- Episode no.: Season 5 Episode 11
- Directed by: Tom Cherones
- Written by: Bruce Kirschbaum
- Production code: 511
- Original air date: December 16, 1993

Guest appearances
- Molly Hagan as Sister Roberta; Kay E. Kuter as Older Priest; Bill Rose as Younger Priest; Kimberly Campbell as Tawni; Jana Marie Hupp as Sasha; Randy Brenner as Waiter; Tom Verica as Doctor; Darlene Kardon as Mrs. Lupchek; Karen Rizzo as Woman Hailing Cab;

Episode chronology
| ← Previous "The Cigar Store Indian" | Next → "The Stall" |

= The Conversion (Seinfeld) =

"The Conversion" is the 75th episode of the NBC sitcom Seinfeld. It is the 11th episode of the fifth season, and first aired on December 16, 1993. In this episode, George converts to Latvian Orthodoxy so that he can continue seeing his girlfriend, incidentally prompting a Latvian Orthodox novice to consider leaving the order when she becomes smitten with Kramer. Meanwhile, Jerry seeks the advice of Elaine's podiatrist boyfriend after he finds a tube of fungicide in his girlfriend's medicine cabinet.

==Plot==
George decides to convert to Latvian Orthodoxy after his girlfriend Sasha tells him that her parents will not allow her to date a man who is not a member of their religion. George visits the church and talks to the head priest about converting. When Kramer arrives to pick George up, a novice, Sister Roberta, becomes smitten with Kramer. The priests are worried over Sister Roberta's infatuation and tell Kramer that he has an ephemeral quality (known as "the kavorka") that makes him irresistible to women. Not wanting to be the cause of Sister Roberta leaving the order, he is instructed to buy various foul-smelling foods and wear them, which stinks up the apartment building.

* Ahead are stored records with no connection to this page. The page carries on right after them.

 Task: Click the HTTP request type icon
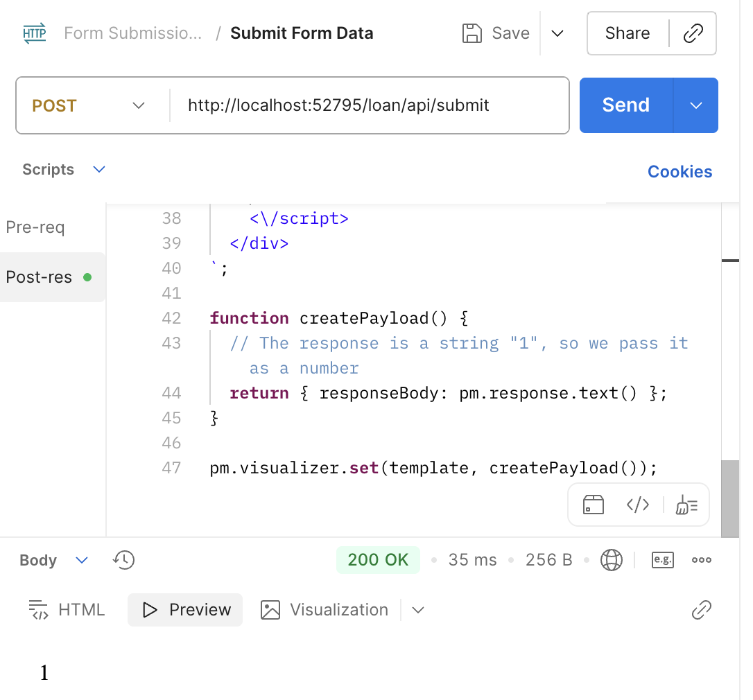coord(35,33)
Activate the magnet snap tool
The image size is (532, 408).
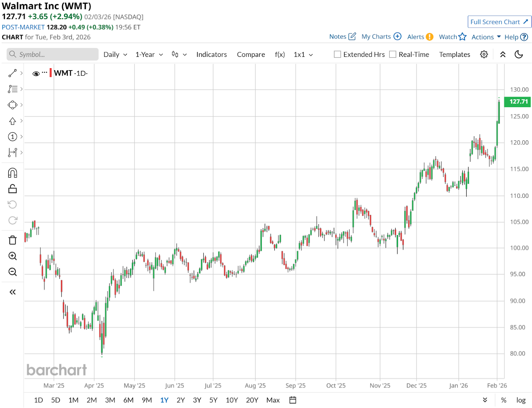pos(13,173)
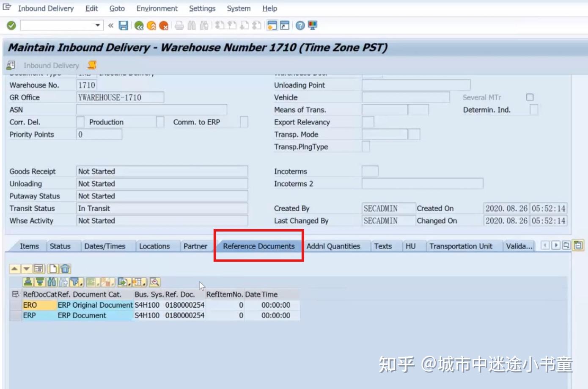Viewport: 588px width, 389px height.
Task: Select the Back navigation icon
Action: pyautogui.click(x=139, y=25)
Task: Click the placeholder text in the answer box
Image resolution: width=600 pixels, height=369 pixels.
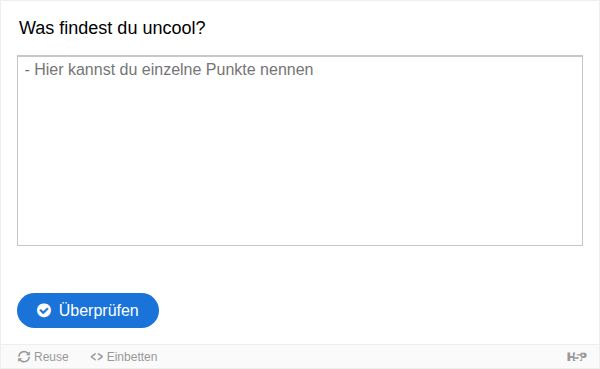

Jerry is disgusted when he sees a tube of fungicide in the medicine cabinet of his girlfriend Tawni. He takes the tube home and asks Elaine to get her podiatrist boyfriend to identify what it is used for, but Elaine and her boyfriend bicker over whether he is "really a doctor". Jerry later finds out that her fungicide was only being used for her cat. At Elaine's apartment, she and her boyfriend are reconciled until he sees the tube of fungicide and is disgusted, thinking Elaine has a fungal infection.

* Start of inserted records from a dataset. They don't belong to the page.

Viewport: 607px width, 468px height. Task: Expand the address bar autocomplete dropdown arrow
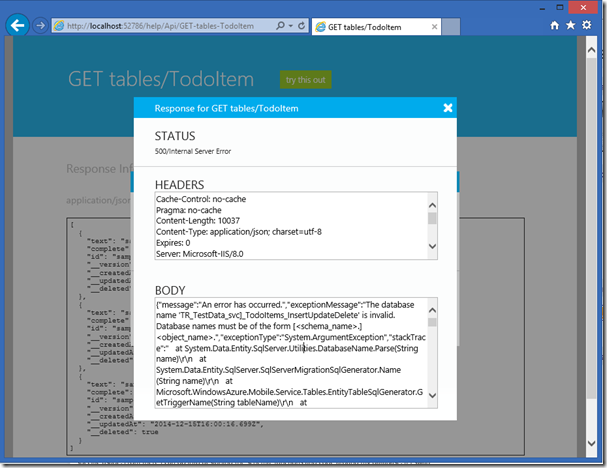[289, 26]
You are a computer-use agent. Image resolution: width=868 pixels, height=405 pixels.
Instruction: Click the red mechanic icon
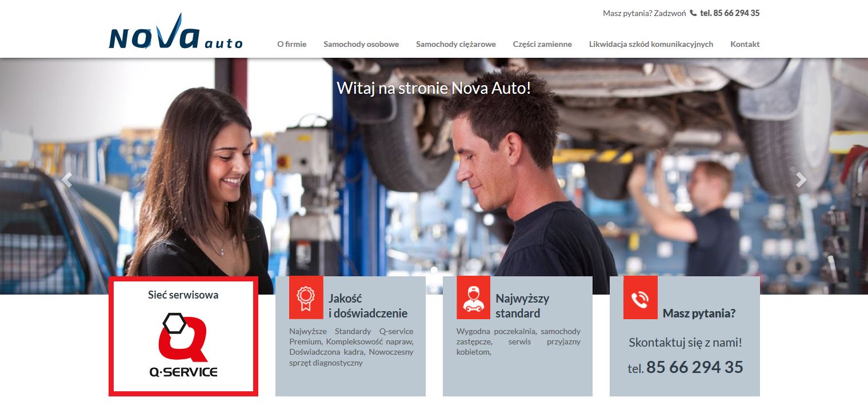pyautogui.click(x=473, y=297)
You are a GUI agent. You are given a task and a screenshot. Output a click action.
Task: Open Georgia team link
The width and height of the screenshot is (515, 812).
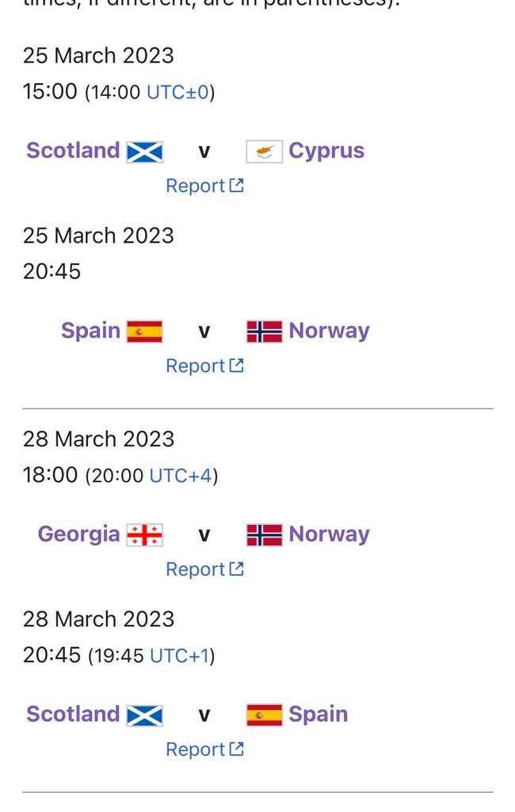point(78,534)
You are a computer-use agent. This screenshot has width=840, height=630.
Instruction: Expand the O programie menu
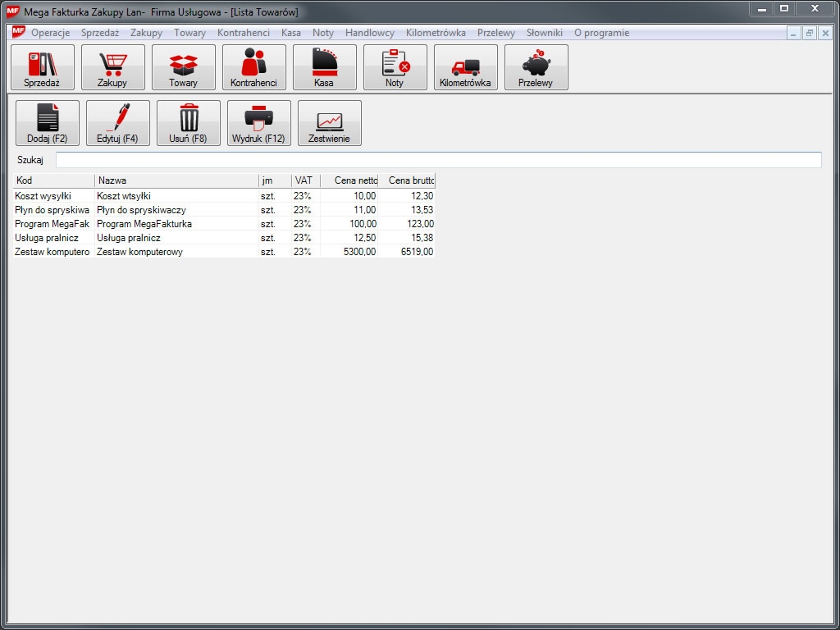(x=601, y=33)
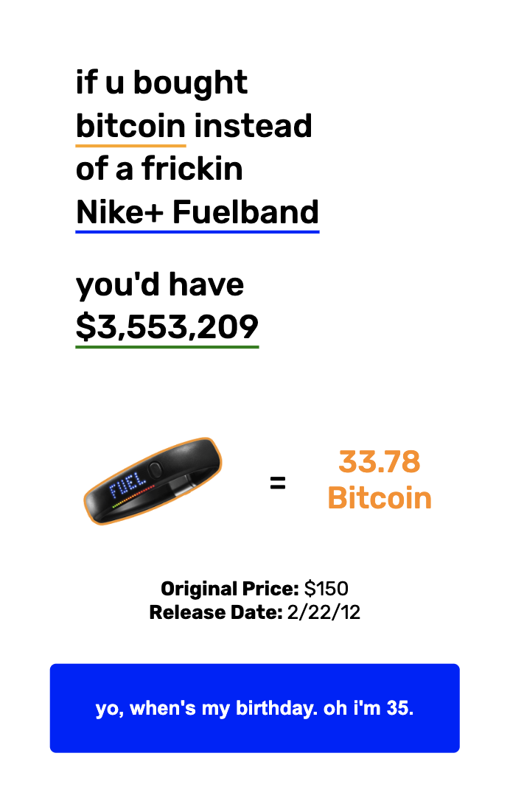Click the orange "33.78" number

click(379, 463)
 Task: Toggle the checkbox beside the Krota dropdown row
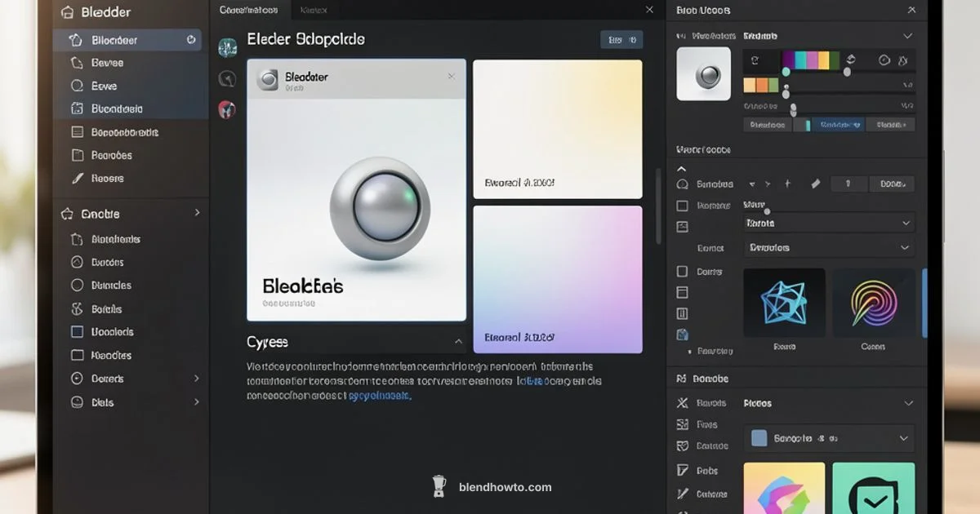tap(682, 206)

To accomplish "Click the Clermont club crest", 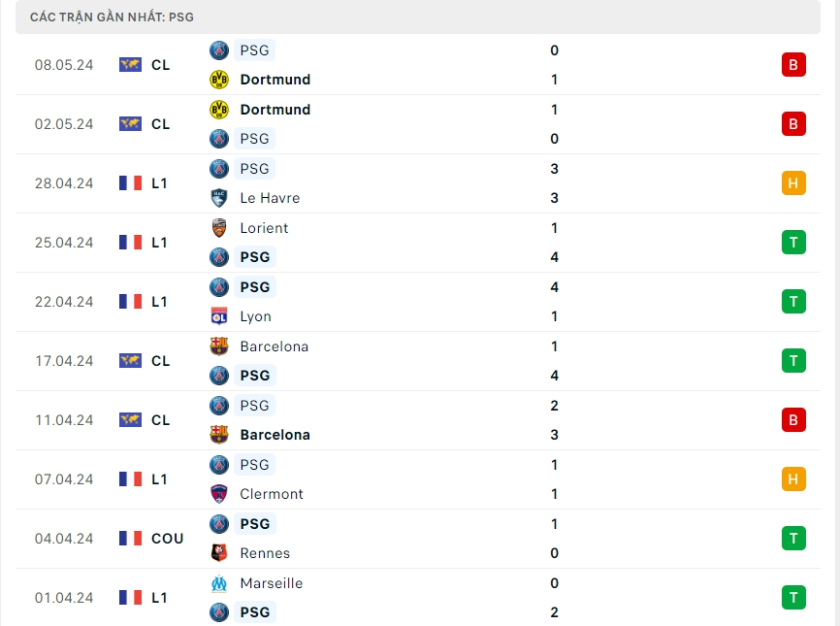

George's parents discover that he is converting and are infuriated. George undergoes the conversion ceremony. Just before he is about to receive the final benediction from Sister Roberta, she reveals her attraction for Kramer. But when he arrives, smelling foul, she loses her attraction.

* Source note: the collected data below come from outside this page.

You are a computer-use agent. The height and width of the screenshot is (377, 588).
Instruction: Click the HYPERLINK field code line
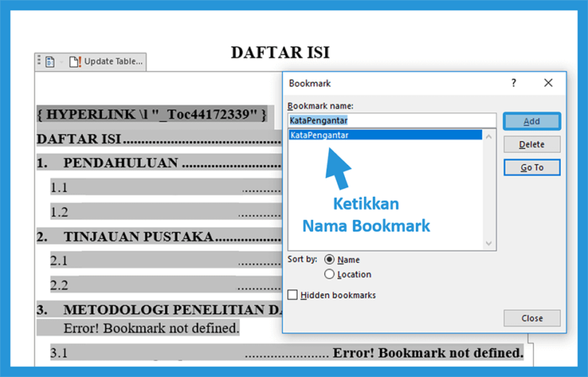coord(151,115)
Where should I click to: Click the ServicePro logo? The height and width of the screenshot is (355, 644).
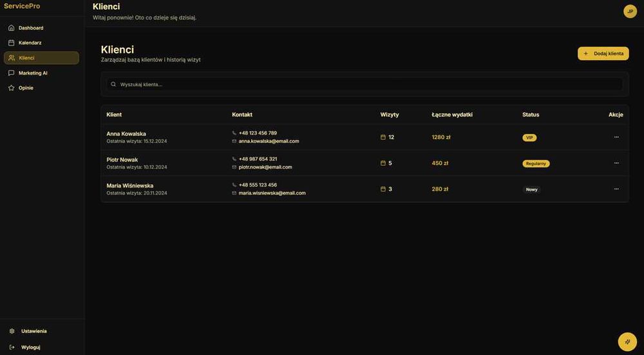point(22,6)
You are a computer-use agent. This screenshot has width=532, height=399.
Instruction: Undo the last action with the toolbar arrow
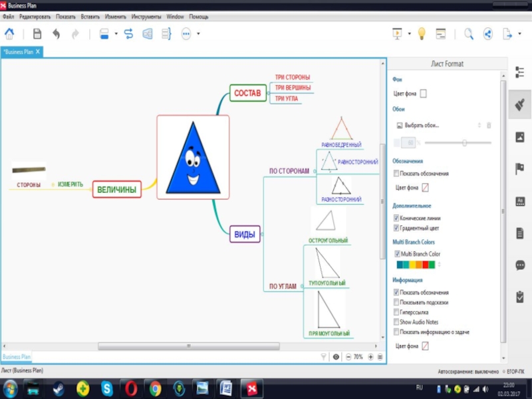[x=57, y=34]
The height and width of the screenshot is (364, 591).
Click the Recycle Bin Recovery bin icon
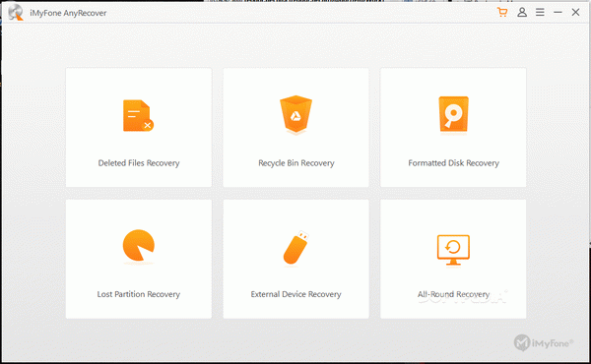(296, 115)
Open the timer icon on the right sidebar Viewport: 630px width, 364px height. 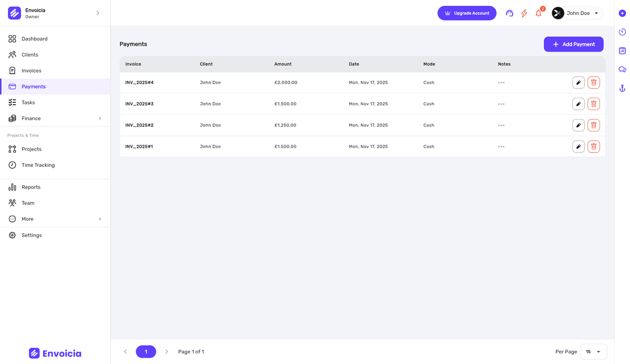tap(622, 31)
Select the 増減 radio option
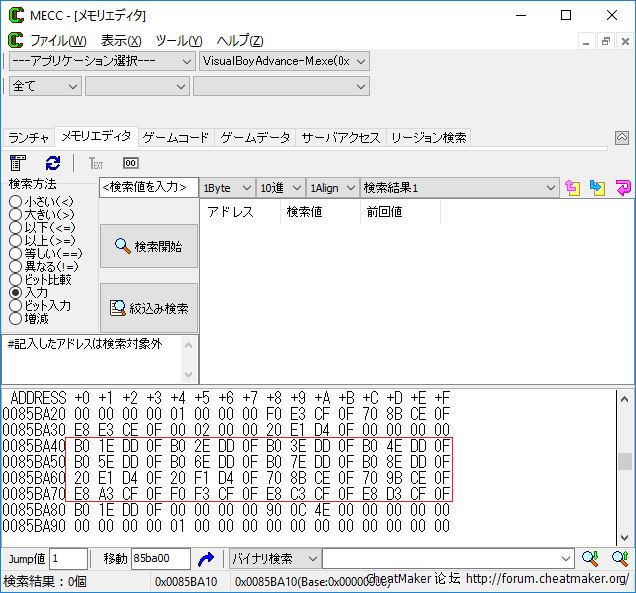Screen dimensions: 636x593 15,319
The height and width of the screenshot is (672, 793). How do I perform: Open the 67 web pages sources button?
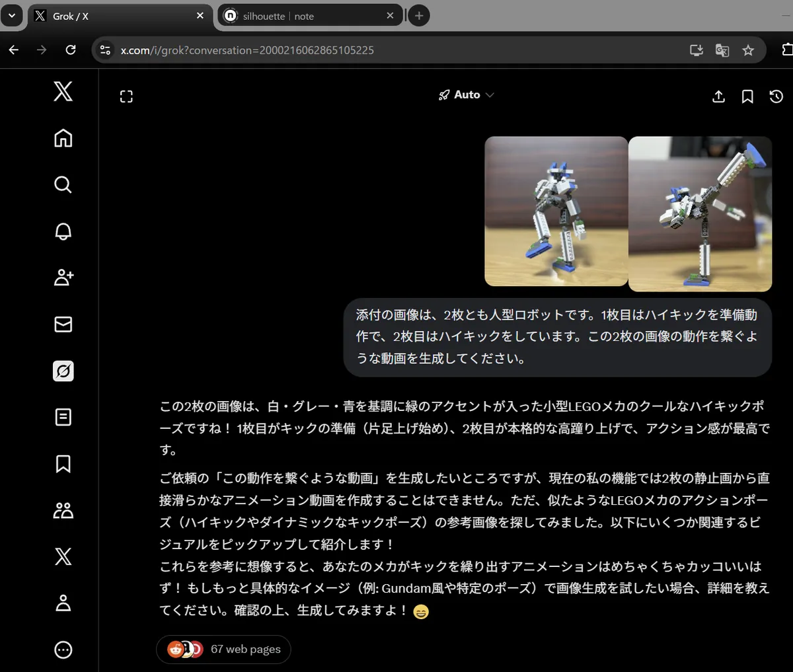pyautogui.click(x=223, y=650)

At Monk's, George tells Sasha that he has converted for her. She is charmed by the gesture but informs him she is moving to Latvia for a year.

==Production==
Bruce Kirschbaum revealed later that he was unaware that the Latvian Orthodox Church actually existed while writing the episode. His intention was to have a fictitious sect. Kirschbaum received many thank-you letters from the church for bringing attention to the denomination.

The exterior shots of the church are of the Russian Orthodox Cathedral of the Transfiguration of Our Lord in Williamsburg, Brooklyn.